A quiet upheaval at ringside may be underway on WWE SmackDown with announcer Mauro Ranallo rumored to be on his way out of the company.
The details are hazy. Little has been confirmed. But it's looking more and more like the voice of SmackDown will no longer be calling matches for the blue brand.
It's a disappointing development on a number of levels. For one, the lack of Ranallo's presence will make Tuesday nights decidedly less electric. And if there is any truth to the speculation and hearsay surrounding why he's departing, a toxic workplace ousted a man with a history of mental illness from his dream job.
Ranallo has not appeared on SmackDown for several weeks in a row, including missing out on WrestleMania 33.
The announcer has been vocal and open about his bouts with depression and bipolar disorder. Many assumed he was simply dealing with those issues during that absence. A brief hiatus, however, is potentially poised to morph into a divorce with the company.
Brian Campbell reported for CBSSports.com: "Ranallo, 47, is not expected to appear on camera for the remainder of his WWE contract, which he signed on Dec. 15, 2015.

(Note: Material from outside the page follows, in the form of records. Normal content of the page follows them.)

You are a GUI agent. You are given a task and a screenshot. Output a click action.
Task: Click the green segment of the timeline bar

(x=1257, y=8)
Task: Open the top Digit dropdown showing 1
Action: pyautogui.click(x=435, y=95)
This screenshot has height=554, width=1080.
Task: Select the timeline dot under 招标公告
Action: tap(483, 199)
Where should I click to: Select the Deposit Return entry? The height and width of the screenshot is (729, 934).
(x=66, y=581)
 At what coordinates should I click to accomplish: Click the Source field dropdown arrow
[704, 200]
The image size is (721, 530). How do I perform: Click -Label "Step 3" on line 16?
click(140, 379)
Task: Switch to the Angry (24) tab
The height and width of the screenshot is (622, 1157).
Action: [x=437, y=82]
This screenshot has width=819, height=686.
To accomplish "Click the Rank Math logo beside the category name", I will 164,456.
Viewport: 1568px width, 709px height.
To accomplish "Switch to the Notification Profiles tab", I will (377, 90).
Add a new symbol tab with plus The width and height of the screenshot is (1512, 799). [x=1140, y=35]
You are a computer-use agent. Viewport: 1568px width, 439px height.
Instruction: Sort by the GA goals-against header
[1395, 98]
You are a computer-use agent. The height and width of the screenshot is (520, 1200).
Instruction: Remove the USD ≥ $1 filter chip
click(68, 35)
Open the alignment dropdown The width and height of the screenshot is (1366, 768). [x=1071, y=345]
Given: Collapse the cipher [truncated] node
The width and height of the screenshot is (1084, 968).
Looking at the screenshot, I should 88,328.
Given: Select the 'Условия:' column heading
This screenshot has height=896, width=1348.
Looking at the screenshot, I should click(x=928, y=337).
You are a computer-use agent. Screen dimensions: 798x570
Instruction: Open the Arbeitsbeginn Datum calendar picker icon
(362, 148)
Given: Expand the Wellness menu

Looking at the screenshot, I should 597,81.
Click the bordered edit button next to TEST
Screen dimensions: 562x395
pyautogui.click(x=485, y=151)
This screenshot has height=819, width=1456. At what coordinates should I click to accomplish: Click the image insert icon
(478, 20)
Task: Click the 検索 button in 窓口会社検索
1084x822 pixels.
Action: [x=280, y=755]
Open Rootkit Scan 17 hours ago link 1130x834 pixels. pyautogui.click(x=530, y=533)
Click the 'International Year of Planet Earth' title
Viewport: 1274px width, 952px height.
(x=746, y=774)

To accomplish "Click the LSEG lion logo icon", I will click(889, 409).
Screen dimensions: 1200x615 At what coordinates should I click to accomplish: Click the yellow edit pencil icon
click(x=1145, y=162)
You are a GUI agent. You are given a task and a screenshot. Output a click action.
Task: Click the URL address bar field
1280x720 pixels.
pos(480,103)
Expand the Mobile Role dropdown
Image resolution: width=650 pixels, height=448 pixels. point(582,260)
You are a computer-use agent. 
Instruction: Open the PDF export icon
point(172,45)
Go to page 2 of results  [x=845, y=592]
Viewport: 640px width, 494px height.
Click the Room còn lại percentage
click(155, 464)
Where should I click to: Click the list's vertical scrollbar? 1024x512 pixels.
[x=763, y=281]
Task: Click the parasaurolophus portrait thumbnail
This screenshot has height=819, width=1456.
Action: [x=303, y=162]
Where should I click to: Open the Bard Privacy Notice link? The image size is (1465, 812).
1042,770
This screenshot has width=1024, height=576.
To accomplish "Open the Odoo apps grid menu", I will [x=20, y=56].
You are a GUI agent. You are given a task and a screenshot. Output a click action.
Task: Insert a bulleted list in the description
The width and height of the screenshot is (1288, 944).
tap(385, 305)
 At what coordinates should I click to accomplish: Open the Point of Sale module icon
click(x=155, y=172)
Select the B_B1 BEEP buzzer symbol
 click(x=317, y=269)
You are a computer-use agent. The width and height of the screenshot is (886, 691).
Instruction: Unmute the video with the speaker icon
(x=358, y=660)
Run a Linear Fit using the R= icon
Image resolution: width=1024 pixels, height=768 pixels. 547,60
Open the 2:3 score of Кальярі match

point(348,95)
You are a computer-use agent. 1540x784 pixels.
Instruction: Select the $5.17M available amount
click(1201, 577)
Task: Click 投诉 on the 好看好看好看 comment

If this story ends with a Ranallo-less SmackDown commentary team, things simply won't be the same on the blue brand.
A Brand Missing its Heart
Ranallo's energy and passion bolstered every bout on SmackDown. His MMA and boxing background gave an added air of authenticity to the action.
And while some didn't like his infusion of pop culture references, there's no denying he made big moments grander. From heels cheating to win or challengers becoming champions, Ranallo often elevated what we saw onscreen.
The remaining SmackDown commentary crew—David Otunga, John "Bradshaw" Layfield and Tom Phillips—is a far less electric group.
Phillips is a serviceable announcer. JBL often wavers from grating to humorous during the same match. Otunga has been out of his depths from day one. He is to announcing what The Great Khali is to wrestling—a bottom-of-the-barrel talent.
That's who SmackDown will be left with if Ranallo doesn't return.
Many fans won't care that much about the switch, but the quality of the product overall will undoubtedly go down. WWE's loss will be boxing and MMA's gain, though.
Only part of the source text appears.